Da esordiente in Serie D, cosa le resta di questa stagione?

Anzi tutto, una salvezza straordinaria conquistata con due giornata d’anticipo. Questo è il sigillo su un’esperienza che rimarrà impressa nel cuore di tanti. Detto questo, per me il percorso è stato soprattutto formativo. Centrare l’obiettivo non era né facile né scontato. Lo abbiamo fatto insieme, la Società, io ed un gruppo di ragazzi fantastici sia dal punto di vista umano che tecnico. Gli insegnamenti di questa stagione torneranno utili per il futuro”.

Chi sono, secondo lei, i promossi e i bocciati di questa stagione?

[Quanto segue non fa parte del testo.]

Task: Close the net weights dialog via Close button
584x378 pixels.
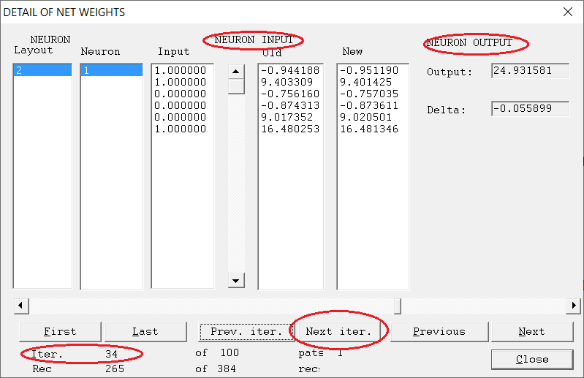Action: (x=531, y=359)
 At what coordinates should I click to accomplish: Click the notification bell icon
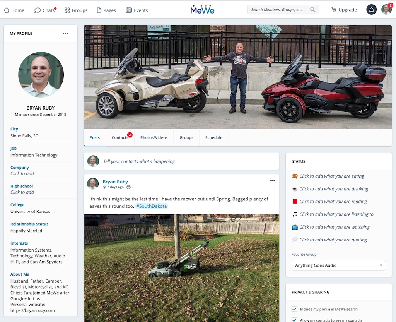[x=371, y=10]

Non credo si debba entrare nella valutazione dei singoli. Io credo che il gruppo sia ampiamente promosso, senza alcuna distinzione. Il lavoro svolto e, contestualmente, i risultati ottenuti dicono che il progetto ha potuto contare su interpreti di valore. Poi, ovviamente, ogni calciatore farà la sua analisi soggettiva, così come l’ho fatta anche io”.

Complessivamente, cosa è mancato alla Cittanovese in questa Serie D?

Essendo alla prima esperienza in Quarta Serie, direi che il percorso è stato abbastanza lineare. La Società, lo staff e i collaboratori hanno avuto modo di confrontarsi quotidianamente con una serie di aspetti utili soprattutto alla crescita del progetto. Chiaramente, l’organizzazione va rivista in alcune dinamiche. Lo stimolo per il futuro deve essere soprattutto questo”.

Cosa servirà alla Cittanovese del futuro?

Si riparte da quanto costruito in questa stagione, con la prospettiva di arricchire passo dopo passo il bagaglio dell’esperienza”.